Raw records:
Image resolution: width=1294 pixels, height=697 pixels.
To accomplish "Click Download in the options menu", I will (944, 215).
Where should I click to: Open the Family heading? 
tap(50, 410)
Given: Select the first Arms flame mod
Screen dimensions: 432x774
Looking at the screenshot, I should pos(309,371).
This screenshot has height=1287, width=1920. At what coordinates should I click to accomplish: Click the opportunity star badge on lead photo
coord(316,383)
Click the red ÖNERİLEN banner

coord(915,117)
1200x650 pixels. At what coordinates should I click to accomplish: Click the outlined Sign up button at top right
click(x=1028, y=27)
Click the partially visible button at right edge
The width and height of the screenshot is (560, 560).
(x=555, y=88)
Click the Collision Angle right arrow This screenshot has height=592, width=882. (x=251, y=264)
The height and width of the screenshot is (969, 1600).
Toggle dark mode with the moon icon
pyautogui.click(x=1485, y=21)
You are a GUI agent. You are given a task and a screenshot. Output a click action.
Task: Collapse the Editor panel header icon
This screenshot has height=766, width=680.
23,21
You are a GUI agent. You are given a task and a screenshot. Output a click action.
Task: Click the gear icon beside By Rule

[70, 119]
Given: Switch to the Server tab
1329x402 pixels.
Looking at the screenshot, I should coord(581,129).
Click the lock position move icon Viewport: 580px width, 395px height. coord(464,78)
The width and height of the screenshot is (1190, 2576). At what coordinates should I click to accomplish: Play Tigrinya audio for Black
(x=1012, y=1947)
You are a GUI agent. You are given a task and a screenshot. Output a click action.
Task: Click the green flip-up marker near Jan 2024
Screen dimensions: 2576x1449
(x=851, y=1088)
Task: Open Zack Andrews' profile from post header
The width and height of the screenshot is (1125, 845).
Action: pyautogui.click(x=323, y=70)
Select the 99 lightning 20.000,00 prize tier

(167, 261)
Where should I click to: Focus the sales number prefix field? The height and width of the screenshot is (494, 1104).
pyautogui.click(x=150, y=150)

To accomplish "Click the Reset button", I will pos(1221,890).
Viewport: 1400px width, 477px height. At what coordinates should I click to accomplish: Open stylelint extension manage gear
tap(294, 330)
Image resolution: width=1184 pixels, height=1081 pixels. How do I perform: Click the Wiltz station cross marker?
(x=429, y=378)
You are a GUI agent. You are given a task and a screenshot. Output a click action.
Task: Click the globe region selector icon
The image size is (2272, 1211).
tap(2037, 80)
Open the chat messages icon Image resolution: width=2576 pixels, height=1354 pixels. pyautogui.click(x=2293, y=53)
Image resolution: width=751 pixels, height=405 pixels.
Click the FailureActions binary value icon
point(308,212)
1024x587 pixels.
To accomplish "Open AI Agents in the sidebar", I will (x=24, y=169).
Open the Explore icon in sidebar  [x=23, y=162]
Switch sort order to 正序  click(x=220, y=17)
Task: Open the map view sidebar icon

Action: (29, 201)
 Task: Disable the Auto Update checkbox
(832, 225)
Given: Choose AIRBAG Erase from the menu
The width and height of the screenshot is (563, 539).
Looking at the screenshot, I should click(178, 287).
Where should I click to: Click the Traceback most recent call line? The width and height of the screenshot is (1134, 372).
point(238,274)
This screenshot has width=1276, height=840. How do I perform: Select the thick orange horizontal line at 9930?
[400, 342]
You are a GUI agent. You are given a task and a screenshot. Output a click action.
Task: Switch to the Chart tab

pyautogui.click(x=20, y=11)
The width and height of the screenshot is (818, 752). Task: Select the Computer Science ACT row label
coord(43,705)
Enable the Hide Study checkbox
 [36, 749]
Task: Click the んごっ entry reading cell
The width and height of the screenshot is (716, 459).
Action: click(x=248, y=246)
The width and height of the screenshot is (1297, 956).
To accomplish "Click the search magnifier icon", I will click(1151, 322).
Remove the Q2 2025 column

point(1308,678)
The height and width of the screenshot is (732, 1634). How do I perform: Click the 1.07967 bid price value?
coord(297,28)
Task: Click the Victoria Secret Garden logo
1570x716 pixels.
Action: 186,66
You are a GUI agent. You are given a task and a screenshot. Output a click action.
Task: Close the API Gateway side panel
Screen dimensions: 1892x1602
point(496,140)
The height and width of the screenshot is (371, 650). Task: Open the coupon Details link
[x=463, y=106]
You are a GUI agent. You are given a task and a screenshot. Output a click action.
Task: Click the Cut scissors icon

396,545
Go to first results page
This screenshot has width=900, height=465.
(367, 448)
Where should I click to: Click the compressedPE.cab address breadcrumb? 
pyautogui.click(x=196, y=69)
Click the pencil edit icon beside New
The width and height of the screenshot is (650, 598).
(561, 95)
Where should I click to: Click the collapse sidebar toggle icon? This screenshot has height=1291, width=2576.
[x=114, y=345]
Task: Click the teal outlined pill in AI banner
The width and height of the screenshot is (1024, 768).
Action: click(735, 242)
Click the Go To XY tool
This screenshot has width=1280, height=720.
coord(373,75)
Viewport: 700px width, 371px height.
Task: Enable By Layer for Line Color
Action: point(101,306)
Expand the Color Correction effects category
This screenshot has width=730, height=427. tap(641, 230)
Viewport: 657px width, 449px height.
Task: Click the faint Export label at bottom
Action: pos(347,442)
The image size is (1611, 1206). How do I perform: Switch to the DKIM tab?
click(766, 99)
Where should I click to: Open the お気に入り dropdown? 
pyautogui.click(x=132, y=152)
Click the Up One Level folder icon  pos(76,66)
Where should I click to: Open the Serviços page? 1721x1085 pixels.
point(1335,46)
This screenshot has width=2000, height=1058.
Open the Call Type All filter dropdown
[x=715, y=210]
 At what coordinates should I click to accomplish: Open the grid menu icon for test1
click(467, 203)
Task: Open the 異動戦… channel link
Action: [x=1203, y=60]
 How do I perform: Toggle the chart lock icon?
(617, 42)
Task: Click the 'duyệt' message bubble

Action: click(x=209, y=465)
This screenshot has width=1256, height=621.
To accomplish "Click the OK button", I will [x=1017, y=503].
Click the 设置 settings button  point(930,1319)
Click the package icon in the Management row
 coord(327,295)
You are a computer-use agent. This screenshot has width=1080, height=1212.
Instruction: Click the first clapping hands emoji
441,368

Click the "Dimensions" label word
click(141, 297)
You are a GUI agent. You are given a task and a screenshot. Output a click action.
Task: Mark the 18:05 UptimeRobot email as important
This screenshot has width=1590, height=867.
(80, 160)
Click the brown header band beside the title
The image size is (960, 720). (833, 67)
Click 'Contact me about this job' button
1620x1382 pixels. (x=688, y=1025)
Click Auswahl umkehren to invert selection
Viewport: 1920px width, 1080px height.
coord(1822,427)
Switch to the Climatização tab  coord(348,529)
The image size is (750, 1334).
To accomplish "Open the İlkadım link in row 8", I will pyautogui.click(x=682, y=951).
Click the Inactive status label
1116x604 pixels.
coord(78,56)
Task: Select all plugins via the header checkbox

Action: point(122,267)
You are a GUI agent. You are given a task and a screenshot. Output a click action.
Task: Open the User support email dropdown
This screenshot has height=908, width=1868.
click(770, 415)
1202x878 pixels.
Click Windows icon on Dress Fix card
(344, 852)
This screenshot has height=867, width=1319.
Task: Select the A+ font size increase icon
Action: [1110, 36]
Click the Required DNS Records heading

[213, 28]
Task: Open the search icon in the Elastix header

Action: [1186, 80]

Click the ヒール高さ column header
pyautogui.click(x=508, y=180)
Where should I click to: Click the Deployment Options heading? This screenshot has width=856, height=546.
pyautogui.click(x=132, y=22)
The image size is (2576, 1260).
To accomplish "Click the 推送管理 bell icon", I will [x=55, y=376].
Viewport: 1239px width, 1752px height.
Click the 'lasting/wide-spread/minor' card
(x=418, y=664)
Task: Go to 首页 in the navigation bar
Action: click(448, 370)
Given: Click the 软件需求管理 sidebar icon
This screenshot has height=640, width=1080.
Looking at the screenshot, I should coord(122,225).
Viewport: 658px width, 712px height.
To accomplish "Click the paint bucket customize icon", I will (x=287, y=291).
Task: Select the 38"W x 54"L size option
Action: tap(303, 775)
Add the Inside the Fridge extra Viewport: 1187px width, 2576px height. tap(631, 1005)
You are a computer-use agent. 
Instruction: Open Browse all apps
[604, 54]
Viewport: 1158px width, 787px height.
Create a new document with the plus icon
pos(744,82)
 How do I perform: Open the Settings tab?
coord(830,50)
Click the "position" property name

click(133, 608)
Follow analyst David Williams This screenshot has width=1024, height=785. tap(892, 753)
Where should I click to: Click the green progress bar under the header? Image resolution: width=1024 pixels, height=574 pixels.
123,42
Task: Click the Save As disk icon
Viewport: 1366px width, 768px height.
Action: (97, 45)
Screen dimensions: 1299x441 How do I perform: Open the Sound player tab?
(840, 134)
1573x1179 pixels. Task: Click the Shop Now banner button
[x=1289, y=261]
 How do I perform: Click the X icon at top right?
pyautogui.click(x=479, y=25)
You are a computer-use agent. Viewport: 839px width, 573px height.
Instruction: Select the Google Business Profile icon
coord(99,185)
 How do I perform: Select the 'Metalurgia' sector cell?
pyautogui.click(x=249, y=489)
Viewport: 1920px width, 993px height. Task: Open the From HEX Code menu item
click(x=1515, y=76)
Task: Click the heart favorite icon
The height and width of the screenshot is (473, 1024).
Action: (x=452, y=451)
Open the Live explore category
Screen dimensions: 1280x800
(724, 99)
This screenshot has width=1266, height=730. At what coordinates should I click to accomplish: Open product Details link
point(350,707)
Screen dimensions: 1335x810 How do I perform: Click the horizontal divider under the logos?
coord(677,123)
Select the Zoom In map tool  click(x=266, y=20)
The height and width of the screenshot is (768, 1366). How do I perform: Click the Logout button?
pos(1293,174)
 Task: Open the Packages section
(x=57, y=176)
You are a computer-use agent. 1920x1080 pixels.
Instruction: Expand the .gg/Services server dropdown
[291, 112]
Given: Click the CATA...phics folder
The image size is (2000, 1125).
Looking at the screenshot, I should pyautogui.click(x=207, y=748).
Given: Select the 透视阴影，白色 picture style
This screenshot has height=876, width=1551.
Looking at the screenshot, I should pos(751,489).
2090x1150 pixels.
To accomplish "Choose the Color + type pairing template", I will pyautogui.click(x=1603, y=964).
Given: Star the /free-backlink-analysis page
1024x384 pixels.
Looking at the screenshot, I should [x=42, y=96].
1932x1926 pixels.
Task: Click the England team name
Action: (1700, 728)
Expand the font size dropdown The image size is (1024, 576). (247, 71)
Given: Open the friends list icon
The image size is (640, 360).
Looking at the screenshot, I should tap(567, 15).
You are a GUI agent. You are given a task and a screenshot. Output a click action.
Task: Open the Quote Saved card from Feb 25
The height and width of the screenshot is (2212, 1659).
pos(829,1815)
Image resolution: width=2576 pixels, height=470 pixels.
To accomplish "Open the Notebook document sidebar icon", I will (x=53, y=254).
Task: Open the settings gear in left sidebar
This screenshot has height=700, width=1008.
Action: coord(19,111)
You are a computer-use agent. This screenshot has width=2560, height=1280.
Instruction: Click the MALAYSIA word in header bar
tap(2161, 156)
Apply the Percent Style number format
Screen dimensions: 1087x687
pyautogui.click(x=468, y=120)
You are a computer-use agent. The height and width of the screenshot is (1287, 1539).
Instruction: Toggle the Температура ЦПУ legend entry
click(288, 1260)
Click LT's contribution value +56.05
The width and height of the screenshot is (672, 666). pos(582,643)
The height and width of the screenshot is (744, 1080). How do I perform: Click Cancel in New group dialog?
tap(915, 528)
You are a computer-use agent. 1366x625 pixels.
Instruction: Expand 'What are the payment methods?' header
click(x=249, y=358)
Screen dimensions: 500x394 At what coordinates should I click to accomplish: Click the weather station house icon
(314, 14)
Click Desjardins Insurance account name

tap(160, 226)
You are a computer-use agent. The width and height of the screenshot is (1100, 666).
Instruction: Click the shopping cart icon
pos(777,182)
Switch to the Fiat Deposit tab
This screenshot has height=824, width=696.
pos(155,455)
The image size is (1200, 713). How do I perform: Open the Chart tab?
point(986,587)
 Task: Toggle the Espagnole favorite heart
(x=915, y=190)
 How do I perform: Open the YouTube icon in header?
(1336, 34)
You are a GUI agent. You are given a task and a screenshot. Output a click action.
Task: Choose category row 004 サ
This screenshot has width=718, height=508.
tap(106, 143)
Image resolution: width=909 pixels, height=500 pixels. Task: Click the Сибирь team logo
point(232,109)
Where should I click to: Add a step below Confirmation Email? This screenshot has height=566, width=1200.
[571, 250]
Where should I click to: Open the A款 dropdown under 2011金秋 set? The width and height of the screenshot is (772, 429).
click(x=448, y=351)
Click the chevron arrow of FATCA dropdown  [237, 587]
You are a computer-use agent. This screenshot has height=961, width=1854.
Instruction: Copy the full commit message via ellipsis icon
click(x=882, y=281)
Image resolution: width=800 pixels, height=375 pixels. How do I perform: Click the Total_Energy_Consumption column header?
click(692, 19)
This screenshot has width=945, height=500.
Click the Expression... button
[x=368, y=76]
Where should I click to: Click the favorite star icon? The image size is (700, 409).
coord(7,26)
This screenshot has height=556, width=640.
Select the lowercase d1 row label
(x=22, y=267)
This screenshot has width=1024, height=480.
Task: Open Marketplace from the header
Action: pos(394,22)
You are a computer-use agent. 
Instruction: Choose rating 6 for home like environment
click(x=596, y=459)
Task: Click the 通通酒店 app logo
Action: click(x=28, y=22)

Given exercise:
Copy out the material between the line holding "Click the Go To XY tool" and the line holding "point(1335,46)", inclusive, with every character unchanged.

Output of the task:
Click the Go To XY tool
This screenshot has width=1280, height=720.
coord(373,75)
Viewport: 700px width, 371px height.
Task: Enable By Layer for Line Color
Action: point(101,306)
Expand the Color Correction effects category
This screenshot has width=730, height=427. tap(641, 230)
Viewport: 657px width, 449px height.
Task: Click the faint Export label at bottom
Action: pos(347,442)
The image size is (1611, 1206). How do I perform: Switch to the DKIM tab?
click(766, 99)
Where should I click to: Open the お気に入り dropdown? 
pyautogui.click(x=132, y=152)
Click the Up One Level folder icon  pos(76,66)
Where should I click to: Open the Serviços page? 1721x1085 pixels.
point(1335,46)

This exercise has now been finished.